Un homo électrochoqué pour le sortir de l’emprise
L’histoire est en fait sordide. En 1964, un amant de Braibanti, Giovanni Sanfratello, se fait kidnapper par sa famille (une famille très fasciste) qui le fait interner à cause de ses activités homosexuelles. On lui inflige des électrochocs et des chocs insuliniques dans le cadre d’une « thérapie de conversion » psychiatrique, et il ne ressort qu’après 15 mois. La famille a alors porté plainte contre Braibanti sur la base du « plagio ». Mais au procès, Giovanni Sanfratello continue à dire qu’il n’a pas été contraint par Braibanti (nom de dieu ! mais combien d’électrochocs faut-il donc pour ramener quelqu’un à la raison ?). Il faut donc trouver une parade et prouver que le pauvre Giovanni ne se rend pas compte qu’il était sous « sujétion psychologique ».
C’est sur le témoignage d’un autre homme, Piercarlo Toscani, qui aurait eu voyagé avec Braibanti que l’accusation se concentra. Toscani avait déclaré : « Braibanti avait essayé de s’introduire dans mon esprit avec ses idées politiques, c’est-à-dire le communiste au nom d’une liberté supérieure et de l’athéisme (…) il a commencé à m’empêcher d’avoir des lectures de loisirs, qui m’étaient usuelles (…) ces empêchements ne reposaient pas sur une tyrannie extérieure mais sur une tyrannie intérieure, intellectuelle, qui est en réalité bien plus forte que la première ».
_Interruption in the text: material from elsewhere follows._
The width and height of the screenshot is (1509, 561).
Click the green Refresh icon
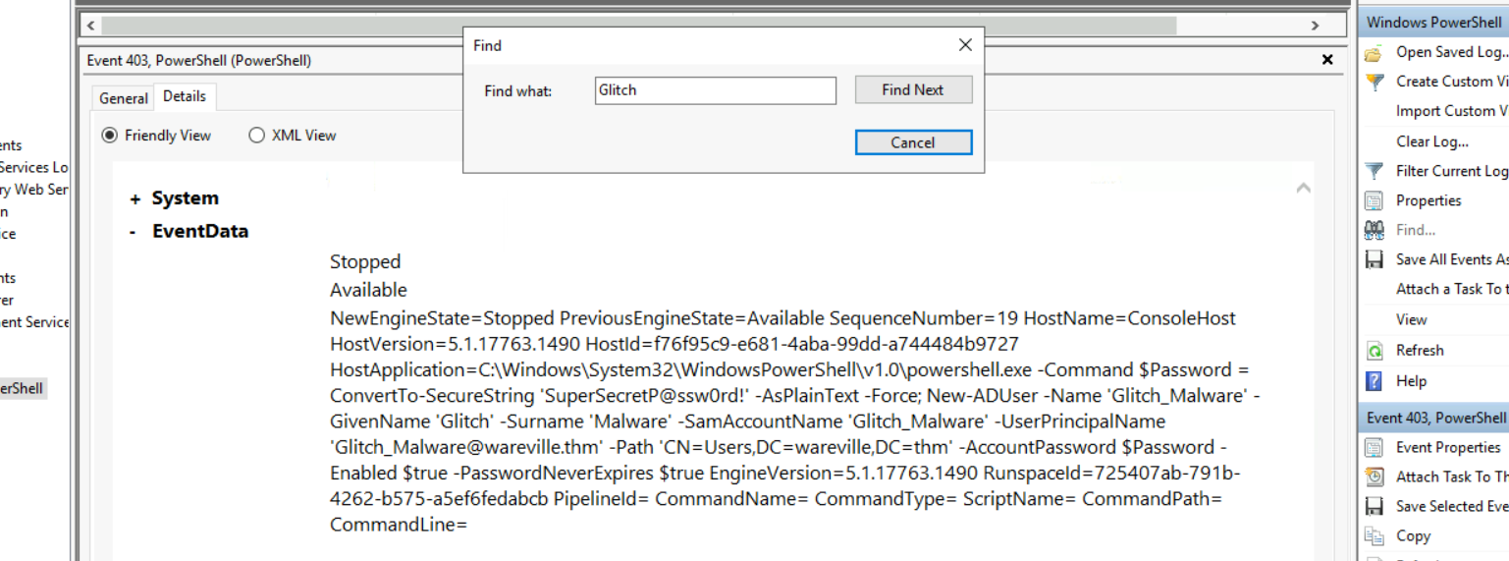point(1374,351)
C’en était fait de Braibanti : Sanfratello fut considéré comme une victime sous emprise incapable de se rendre compte de ce qui est bien pour elle. En appel, Braibanti vit sa peine réduite à quatre ans de prison, et finalement il n’en fera que deux, libéré prématurément eu égard à son passé de résistant. Lui, déclara : « Ce procès, auquel je me sentais moralement étranger, m’a coûté deux années supplémentaires de prison, qui n’ont cependant pas servi à obtenir ce que les accusateurs voulaient, c’est-à-dire détruire complètement la présence d’un homme de la Résistance, et libre penseur, mais tellement déconnecté du monde social qu’il était l’idiot utile propice à une répression emblématique ». Emblématique en effet, puisque les plus grands intellectuels italiens de l’époque prirent sa défense, de Umberto Eco à Pier Paolo Pasolini en passant par Alberto Moravia, et eurent finalement, près de 10 ans plus tard, la peau de la loi « plagio » (qui fut déclaré inconstitutionnelle par la Cour Constitutionnelle italienne en 1981), l’ancêtre de notre article 1 du projet de loi « visant à renforcer la lutte contre les dérives sectaires », celui qui veut criminaliser le « placement ou le maintien en état de sujétion psychologique ».
Sujétion psychologique : un outil pseudo-scientifique à spectre large
Les mêmes causes produisant les mêmes effets, si ce délit venait à intégrer notre code pénal, allez savoir le temps qu’il lui faudra pour être appliqué à ceux dont l’orientation sexuelle n’est pas du goût d’une famille quelconque. Vous en doutez ? Prudence est mère de sureté, et je ne parierai pas un kopeck sur le fait que cet article ne touchera que ceux que le gouvernement actuel souhaite toucher. Il est à spectre large, très large, et finalement c’est peut-être bien ainsi, car il pourra être appliqué même aux députés qui auront voté en sa faveur. Ça ne changera pas le caractère pseudo-scientifique de la « sujétion psychologique », mais Braibanti, de là où il est aujourd’hui, y verra peut-être un juste retour de bâton.